Il testo di Sequeri riprende questa grande tradizione, e lo fa con tutta la urgenza di una svolta necessaria. Coloro che restano scandalizzati, o che semplicemente non capiscono, forse non hanno mai davvero considerato questo orizzonte conciliare, largo, aperto, sereno, potente, fedele. Di per sé, studiare accuratamente un papa non dovrebbe significare ignorare tutti gli altri, predecessori o successori che siano. Così, nel dichiarare “balderdash” parole così importanti, si possono vestire facilmente i panni dei “profeti di sventura”, di cui, nello stesso discorso del 1962, Giovanni XXIII disse:

non senza offesa per le Nostre orecchie, ci vengano riferite le voci di alcuni che, sebbene accesi di zelo per la religione, valutano però i fatti senza sufficiente obiettività né prudente giudizio. Nelle attuali condizioni della società umana essi non sono capaci di vedere altro che rovine e guai; vanno dicendo che i nostri tempi, se si confrontano con i secoli passati, risultano del tutto peggiori; e arrivano fino al punto di comportarsi come se non avessero nulla da imparare dalla storia, che è maestra di vita, e come se ai tempi dei precedenti Concili tutto procedesse felicemente quanto alla dottrina cristiana, alla morale, alla giusta libertà della Chiesa.
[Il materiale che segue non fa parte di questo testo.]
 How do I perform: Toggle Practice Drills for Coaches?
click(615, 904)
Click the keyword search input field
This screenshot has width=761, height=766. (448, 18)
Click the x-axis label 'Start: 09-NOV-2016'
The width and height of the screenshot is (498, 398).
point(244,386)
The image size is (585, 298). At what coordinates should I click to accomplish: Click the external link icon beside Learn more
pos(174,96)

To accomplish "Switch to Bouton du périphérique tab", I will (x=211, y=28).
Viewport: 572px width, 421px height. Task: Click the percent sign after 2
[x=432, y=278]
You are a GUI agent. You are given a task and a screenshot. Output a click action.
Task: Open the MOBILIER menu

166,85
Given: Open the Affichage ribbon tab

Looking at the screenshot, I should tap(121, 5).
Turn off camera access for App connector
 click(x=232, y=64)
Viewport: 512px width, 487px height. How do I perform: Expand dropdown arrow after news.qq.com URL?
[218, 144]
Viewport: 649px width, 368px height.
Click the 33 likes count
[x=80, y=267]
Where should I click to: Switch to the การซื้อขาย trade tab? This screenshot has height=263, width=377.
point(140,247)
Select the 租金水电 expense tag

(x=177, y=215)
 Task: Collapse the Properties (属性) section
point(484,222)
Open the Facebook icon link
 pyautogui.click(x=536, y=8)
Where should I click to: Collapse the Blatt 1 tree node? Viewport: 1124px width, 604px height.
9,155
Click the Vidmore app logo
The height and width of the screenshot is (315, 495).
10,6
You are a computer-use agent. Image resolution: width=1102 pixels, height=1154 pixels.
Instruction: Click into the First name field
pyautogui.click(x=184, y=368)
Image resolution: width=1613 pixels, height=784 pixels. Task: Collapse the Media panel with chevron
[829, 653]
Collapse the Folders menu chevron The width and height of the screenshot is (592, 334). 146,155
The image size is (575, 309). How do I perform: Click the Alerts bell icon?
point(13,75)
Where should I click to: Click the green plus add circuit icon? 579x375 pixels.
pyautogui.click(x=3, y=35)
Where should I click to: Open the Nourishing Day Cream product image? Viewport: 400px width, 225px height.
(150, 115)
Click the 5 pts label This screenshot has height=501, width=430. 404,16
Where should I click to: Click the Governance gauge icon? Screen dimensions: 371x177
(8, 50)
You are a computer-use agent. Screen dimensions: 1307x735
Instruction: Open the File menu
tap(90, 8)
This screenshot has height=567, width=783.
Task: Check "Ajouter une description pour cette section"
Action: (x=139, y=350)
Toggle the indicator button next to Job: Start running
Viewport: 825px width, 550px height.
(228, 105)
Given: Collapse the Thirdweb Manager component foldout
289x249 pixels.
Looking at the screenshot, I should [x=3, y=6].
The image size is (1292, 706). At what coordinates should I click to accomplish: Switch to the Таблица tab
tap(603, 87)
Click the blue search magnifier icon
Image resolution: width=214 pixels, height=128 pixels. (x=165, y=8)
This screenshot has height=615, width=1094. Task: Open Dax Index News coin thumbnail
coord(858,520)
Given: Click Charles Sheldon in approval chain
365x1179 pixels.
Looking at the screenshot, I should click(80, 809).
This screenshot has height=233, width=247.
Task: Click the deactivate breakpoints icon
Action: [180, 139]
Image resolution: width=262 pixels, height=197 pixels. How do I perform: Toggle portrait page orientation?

Il breve testo di Sequeri, nell’ambito della presentazione di una “proposta formativa”, attesta una lucida attenzione per la eredità conciliare. Chiamare “sciocchezze” queste parole non solo offende le orecchie del lettore attento, ma determina una presa di posizione che mira a colpire non tanto il suo autore, Sequeri appunto, quanto il Concilio Vaticano II e il papa che dal 2013, esplicitamente, ha voluto riprenderne orientamento e determinazione.

Dove il profeta di sventura vede solo Vandali distruttori, un passaggio dello Spirito apre la Chiesa sul presente e sul futuro.